Task directions:
Only the lines from the beginning of the data below through the line containing "Screen dimensions: 565x376" belong in the response, each copied exactly.

[Start of Attachment]

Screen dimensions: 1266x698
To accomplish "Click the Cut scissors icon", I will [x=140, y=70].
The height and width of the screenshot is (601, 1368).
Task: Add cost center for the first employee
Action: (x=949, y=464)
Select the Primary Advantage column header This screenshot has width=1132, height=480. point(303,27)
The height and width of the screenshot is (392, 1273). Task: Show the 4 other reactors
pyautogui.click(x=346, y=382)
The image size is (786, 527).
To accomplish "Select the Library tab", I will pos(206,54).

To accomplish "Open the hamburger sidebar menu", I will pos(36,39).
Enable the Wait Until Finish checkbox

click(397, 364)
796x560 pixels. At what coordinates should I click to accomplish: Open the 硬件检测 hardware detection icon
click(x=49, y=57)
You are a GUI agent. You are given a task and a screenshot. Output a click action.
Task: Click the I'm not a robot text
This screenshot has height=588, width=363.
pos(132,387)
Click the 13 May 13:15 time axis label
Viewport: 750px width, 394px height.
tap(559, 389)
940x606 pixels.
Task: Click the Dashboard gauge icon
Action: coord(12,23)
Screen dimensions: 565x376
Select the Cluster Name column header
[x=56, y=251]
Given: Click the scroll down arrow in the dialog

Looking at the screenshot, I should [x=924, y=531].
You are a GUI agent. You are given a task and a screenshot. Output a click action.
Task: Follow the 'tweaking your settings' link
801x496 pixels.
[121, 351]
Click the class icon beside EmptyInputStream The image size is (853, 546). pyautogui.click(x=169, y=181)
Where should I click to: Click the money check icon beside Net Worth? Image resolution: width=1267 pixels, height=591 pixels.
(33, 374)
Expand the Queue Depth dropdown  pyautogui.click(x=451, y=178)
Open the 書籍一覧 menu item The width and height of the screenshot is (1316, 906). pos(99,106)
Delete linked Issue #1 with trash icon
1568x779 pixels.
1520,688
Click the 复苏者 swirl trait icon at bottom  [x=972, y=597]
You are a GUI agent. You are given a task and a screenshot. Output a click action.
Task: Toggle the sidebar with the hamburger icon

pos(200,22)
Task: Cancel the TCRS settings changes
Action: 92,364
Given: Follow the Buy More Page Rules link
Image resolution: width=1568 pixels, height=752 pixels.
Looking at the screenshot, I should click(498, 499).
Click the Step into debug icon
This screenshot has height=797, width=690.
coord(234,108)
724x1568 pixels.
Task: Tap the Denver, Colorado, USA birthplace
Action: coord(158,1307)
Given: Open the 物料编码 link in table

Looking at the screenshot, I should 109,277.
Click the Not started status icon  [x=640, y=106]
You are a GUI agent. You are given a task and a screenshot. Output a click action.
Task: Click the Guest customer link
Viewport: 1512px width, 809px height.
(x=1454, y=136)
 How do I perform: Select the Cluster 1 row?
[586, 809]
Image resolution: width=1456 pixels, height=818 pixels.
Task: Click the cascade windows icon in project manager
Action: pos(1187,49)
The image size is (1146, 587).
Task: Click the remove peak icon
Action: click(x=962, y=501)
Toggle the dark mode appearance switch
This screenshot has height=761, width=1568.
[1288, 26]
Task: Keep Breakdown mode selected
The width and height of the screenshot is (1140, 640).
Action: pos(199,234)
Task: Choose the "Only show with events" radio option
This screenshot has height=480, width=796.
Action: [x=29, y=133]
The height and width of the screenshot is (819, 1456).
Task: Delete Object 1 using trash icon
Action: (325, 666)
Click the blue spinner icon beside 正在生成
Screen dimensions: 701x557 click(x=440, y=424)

[End of Attachment]

Task answer:
Screen dimensions: 1266x698
To accomplish "Click the Cut scissors icon", I will [x=140, y=70].
The height and width of the screenshot is (601, 1368).
Task: Add cost center for the first employee
Action: (x=949, y=464)
Select the Primary Advantage column header This screenshot has width=1132, height=480. point(303,27)
The height and width of the screenshot is (392, 1273). Task: Show the 4 other reactors
pyautogui.click(x=346, y=382)
The image size is (786, 527).
To accomplish "Select the Library tab", I will pos(206,54).

To accomplish "Open the hamburger sidebar menu", I will pos(36,39).
Enable the Wait Until Finish checkbox

click(397, 364)
796x560 pixels. At what coordinates should I click to accomplish: Open the 硬件检测 hardware detection icon
click(x=49, y=57)
You are a GUI agent. You are given a task and a screenshot. Output a click action.
Task: Click the I'm not a robot text
This screenshot has height=588, width=363.
pos(132,387)
Click the 13 May 13:15 time axis label
Viewport: 750px width, 394px height.
tap(559, 389)
940x606 pixels.
Task: Click the Dashboard gauge icon
Action: coord(12,23)
Screen dimensions: 565x376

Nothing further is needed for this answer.